Given exercise
Pick up the piece about the two unassisted triple plays of 1927 and continue it from its final sentence.

Twice in a Row It Was Three Men at a Clip
When was the last time you saw an unassisted triple play in a major league ball park? When was the last time you saw two of them on successive days? You'll have to be in comfortable middle age to answer either question, for it has been 40 years since Johnny Neun of the Detroit Tigers, a first baseman of all things, pulled off his solo triple killing against the Indians on May 31, 1927. And it has been the same length of time plus one day since Jimmy Cooney of the Chicago Cubs did the same thing against the Pirates. Since those plays more than 2,700,000 runners and batters have been put out in 50,000 big league baseball games but never again three at a clip by one man.
Today Jimmy Cooney is living in easy retirement in Cranston, R.I. He left baseball as a player in 1932, and of that great day in the past he remembers mainly that "Joe McCarthy—he was the Cubs' manager then—came charging out of the dugout and shook my hand. I don't think he said much but I'd never seen him do that before for any player during a game. He came halfway out to my spot at shortstop."
Next morning a headline in Pittsburgh's Gazette-Times told readers only that WIN STREAK ENDS AS BUCS AND CUBS SPLIT. The fans had to read through two banks of type before learning further that a "Triple Play Unassisted by Cooney Is Hair-Raiser."
"Well," says Cooney now, "maybe it was a hair-raiser, but I didn't even get to celebrate. Those were Prohibition days, you know, and if you got near a bottle of beer the club would fine you 10 bucks. That was a lot of money. I had a big dish of ice cream instead."

Record extracts

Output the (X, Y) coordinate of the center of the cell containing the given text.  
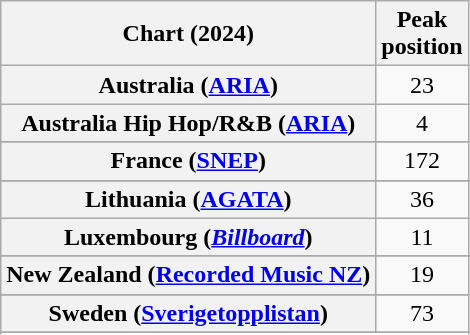
11 (422, 237)
Australia Hip Hop/R&B (ARIA) (188, 123)
4 (422, 123)
France (SNEP) (188, 161)
Lithuania (AGATA) (188, 199)
172 (422, 161)
73 (422, 313)
36 (422, 199)
19 (422, 275)
Luxembourg (Billboard) (188, 237)
Peakposition (422, 34)
Australia (ARIA) (188, 85)
Sweden (Sverigetopplistan) (188, 313)
New Zealand (Recorded Music NZ) (188, 275)
23 (422, 85)
Chart (2024) (188, 34)
Output the (x, y) coordinate of the center of the cell containing the given text.  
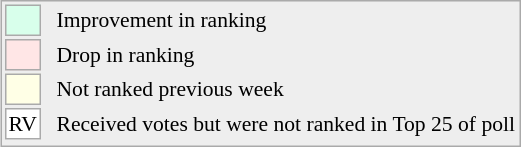
Improvement in ranking (286, 20)
Not ranked previous week (286, 90)
Drop in ranking (286, 55)
RV (23, 124)
Received votes but were not ranked in Top 25 of poll (286, 124)
Return (x, y) of the center of cell containing provided text 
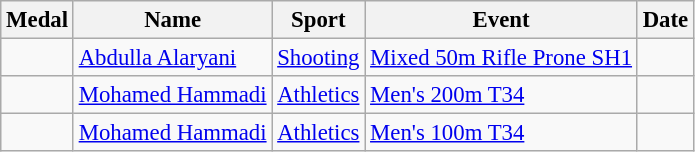
Name (172, 20)
Event (502, 20)
Men's 200m T34 (502, 95)
Shooting (318, 58)
Men's 100m T34 (502, 133)
Medal (38, 20)
Date (665, 20)
Mixed 50m Rifle Prone SH1 (502, 58)
Abdulla Alaryani (172, 58)
Sport (318, 20)
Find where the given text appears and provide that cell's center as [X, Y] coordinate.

Answer to this exercise
It took three whole paragraphs before the Gazette's Sportswriter Charles J. (Chili) Doyle got around to talking about Cooney's feat in his story of the day's doubleheader, and he didn't sound overly worked up: "To all intents and purposes the three-way put-out broke the dramatic sequence of victories which had made the Buccaneers the spellbinders of the sport. The Pirates thought they were headed for their 12th consecutive success when Cooney speared Paul Waner's liner."
Doyle wound up his essay with this final tribute to Cooney, "Jim Cooney always will remember his triple play unassisted, and so he ought. How could anyone forget?"
The way Cooney remembers the play is this: "Tony Kaufmann, the old right-handed pitcher, was working for us. With men on first and second it was my job as the shortstop to hold the runner, Lloyd Waner, close on second.
"We got the signal from Catcher Gabby Hartnett, who felt that Paul Waner, with power to right, also could hit to left. Hartnett called for a curve, and Kaufmann broke it to the outside of the plate. Waner really lined it.
"About 99 out of 100 times it would have been a base hit. Lloyd had a big lead and broke fast. I jumped and got the ball in my gloved hand. I took a step, and Waner was out. Clyde Barnhart came sliding into second. He had gone so far he was committed. They probably had the hit-and-run on. I got him easy."
The big play occurred in the fourth inning, and Kaufmann struggled on to win the game 7-6, even though he gave up 14 hits.
Unlike Cooney, Johnny Neun is still in baseball, working as a scout in the Yankee farm system, and his own golden moment in Detroit still seems as vivid to him as if it were yesterday.
"Some of the Detroit players were having breakfast together that morning, and we were reading about Cooney's unassisted triple play," Neun remembers. "I said, maybe just to make conversation, I wonder how long it will be before anybody makes another one."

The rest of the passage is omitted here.